Output the entries in full and verbatim, pictures omitted.

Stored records
******************************
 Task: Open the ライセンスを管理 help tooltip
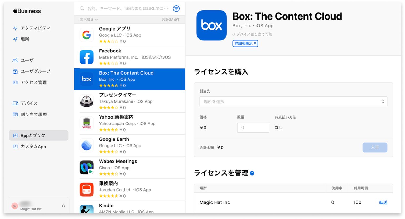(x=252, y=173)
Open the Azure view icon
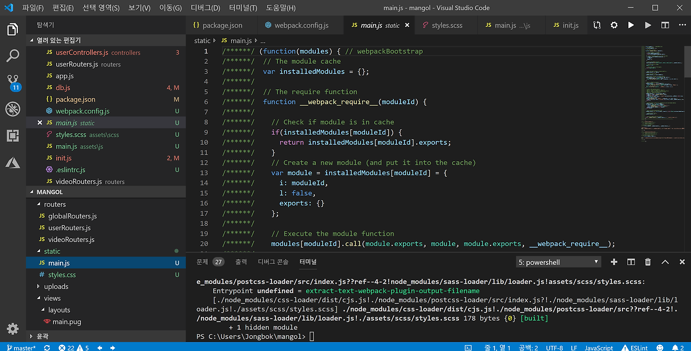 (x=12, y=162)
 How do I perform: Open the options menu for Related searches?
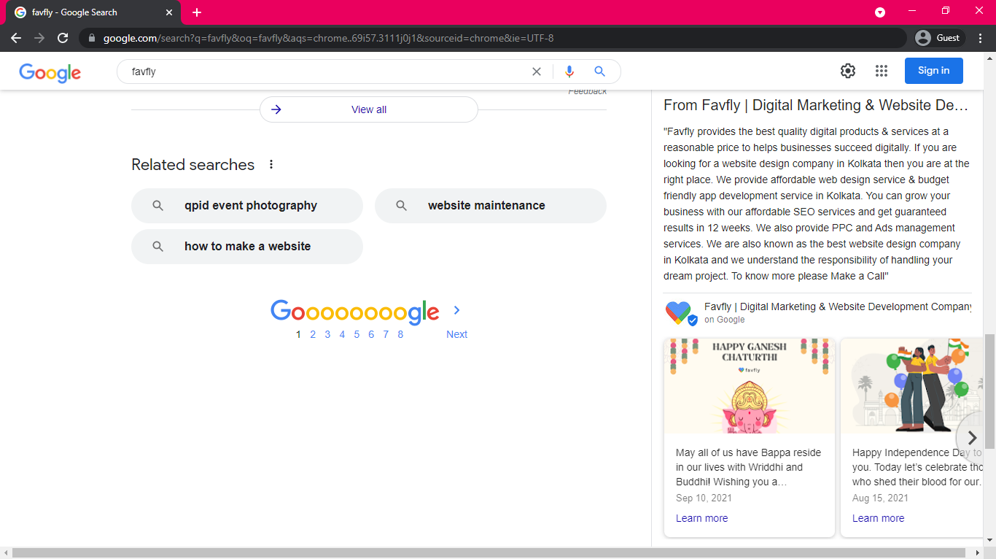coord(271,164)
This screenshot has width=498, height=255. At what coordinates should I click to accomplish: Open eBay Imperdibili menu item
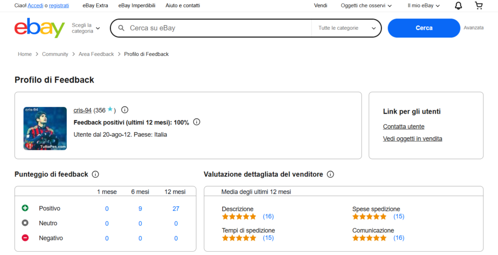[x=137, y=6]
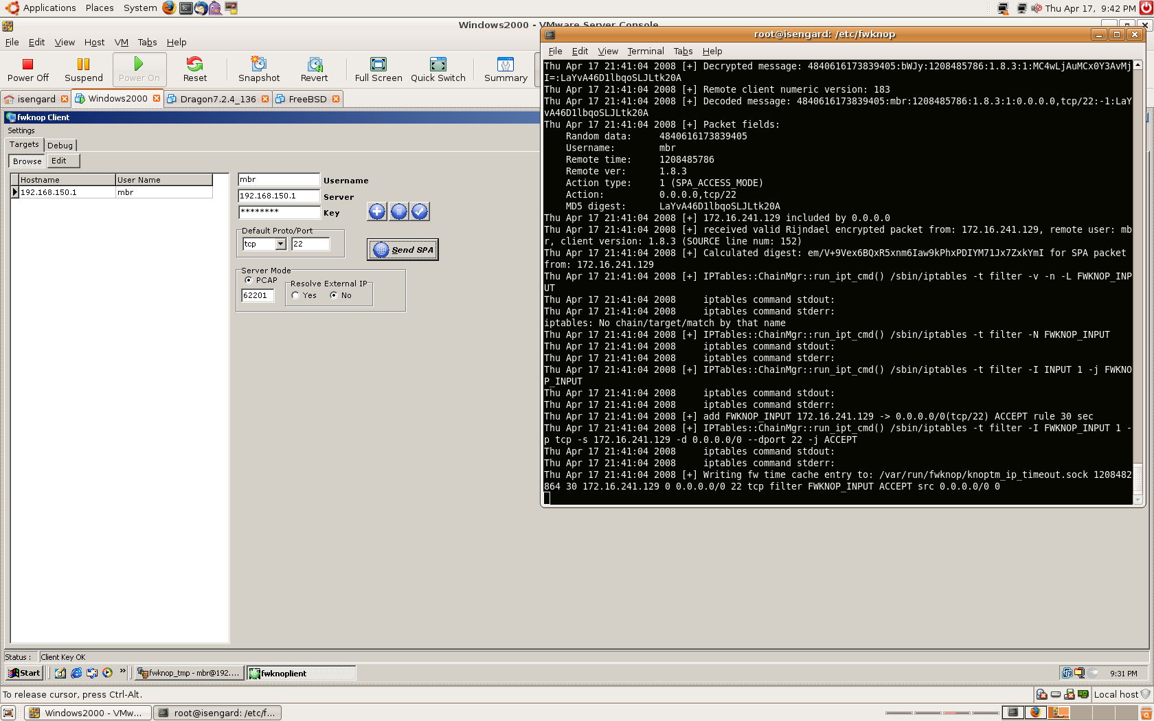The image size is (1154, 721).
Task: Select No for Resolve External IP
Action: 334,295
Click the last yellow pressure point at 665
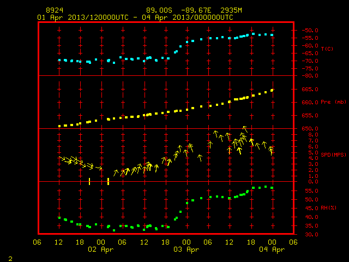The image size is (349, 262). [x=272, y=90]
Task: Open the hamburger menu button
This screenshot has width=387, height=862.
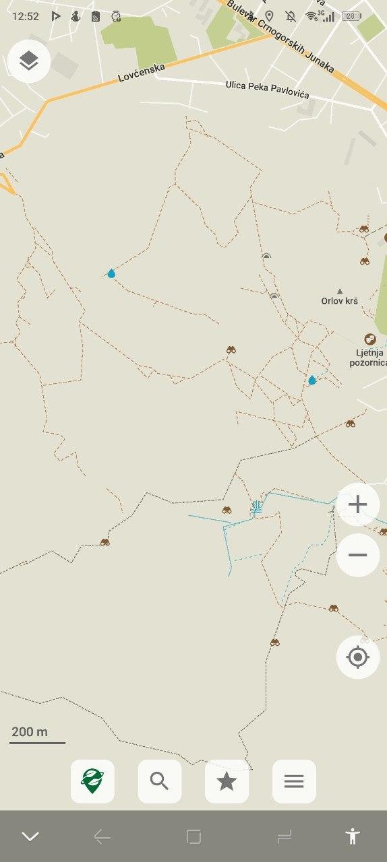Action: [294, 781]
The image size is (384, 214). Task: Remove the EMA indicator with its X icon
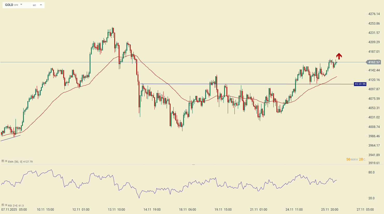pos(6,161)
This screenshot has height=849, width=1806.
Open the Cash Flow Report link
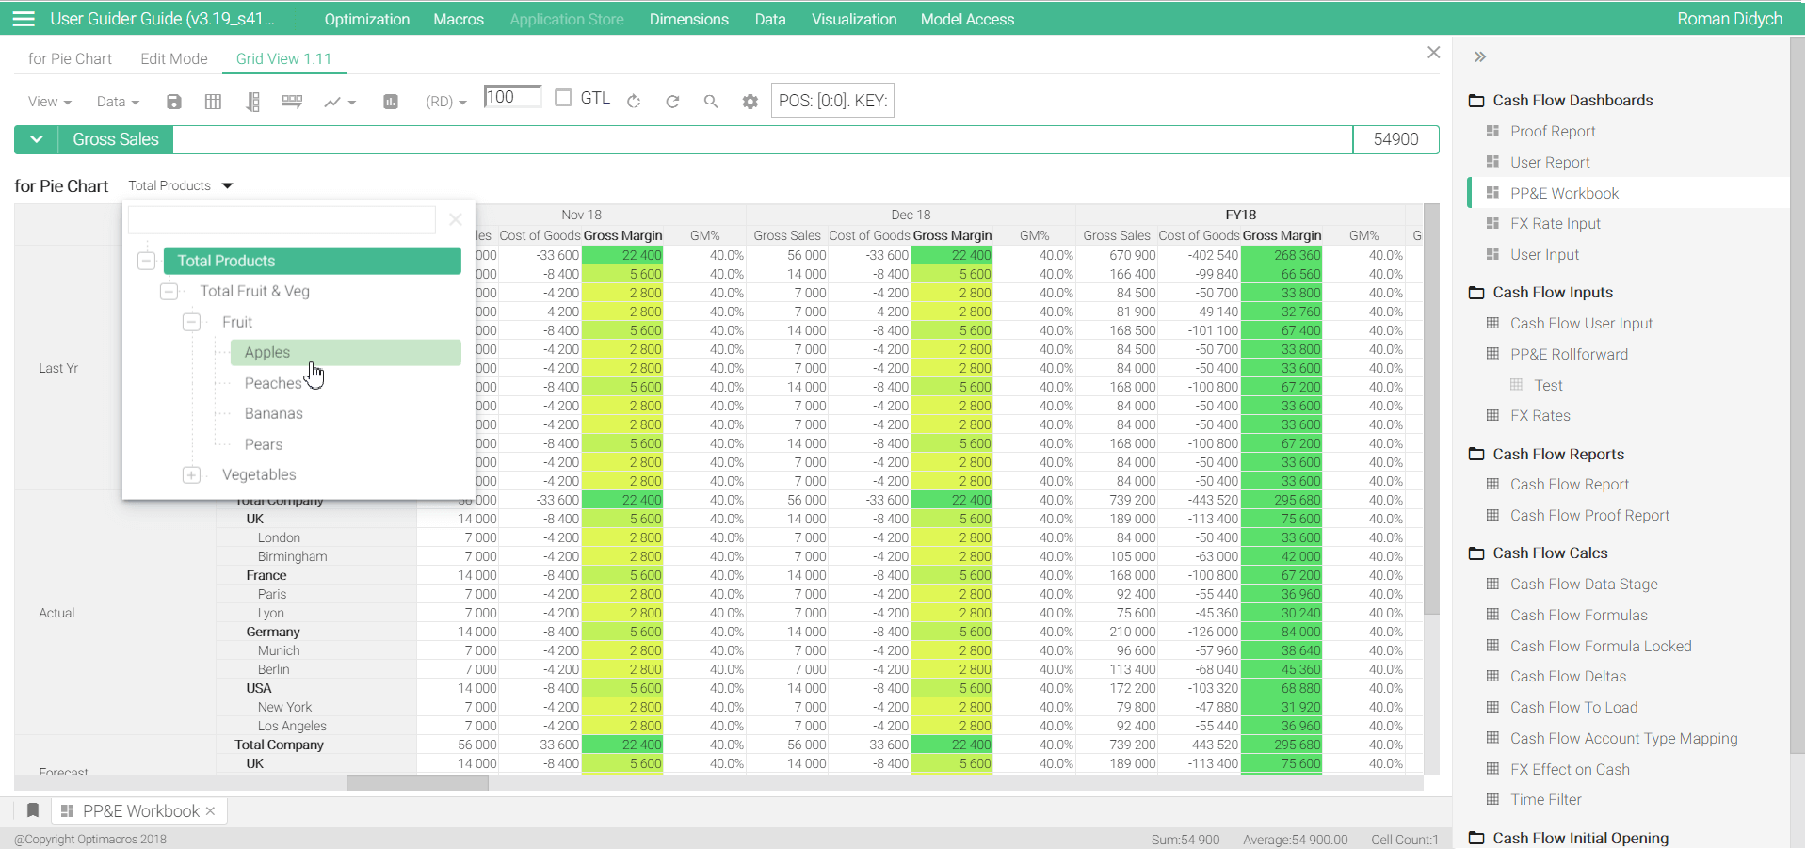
******************************
• _Written solution_:
 Task: Open the ライセンスを管理 help tooltip
(x=252, y=173)
Open the Azure view icon
 (x=12, y=162)
 How do I perform: Open the options menu for Related searches?
coord(271,164)
This screenshot has width=498, height=255. At what coordinates should I click to accomplish: Open eBay Imperdibili menu item
[x=137, y=6]
The image size is (1154, 721).
Task: Select No for Resolve External IP
Action: 334,295
Click the last yellow pressure point at 665
The image size is (349, 262). [x=272, y=90]
Task: Open the hamburger menu button
This screenshot has width=387, height=862.
Action: [294, 781]
The image size is (384, 214). Task: Remove the EMA indicator with its X icon
pos(6,161)
This screenshot has height=849, width=1806.
Open the Cash Flow Report link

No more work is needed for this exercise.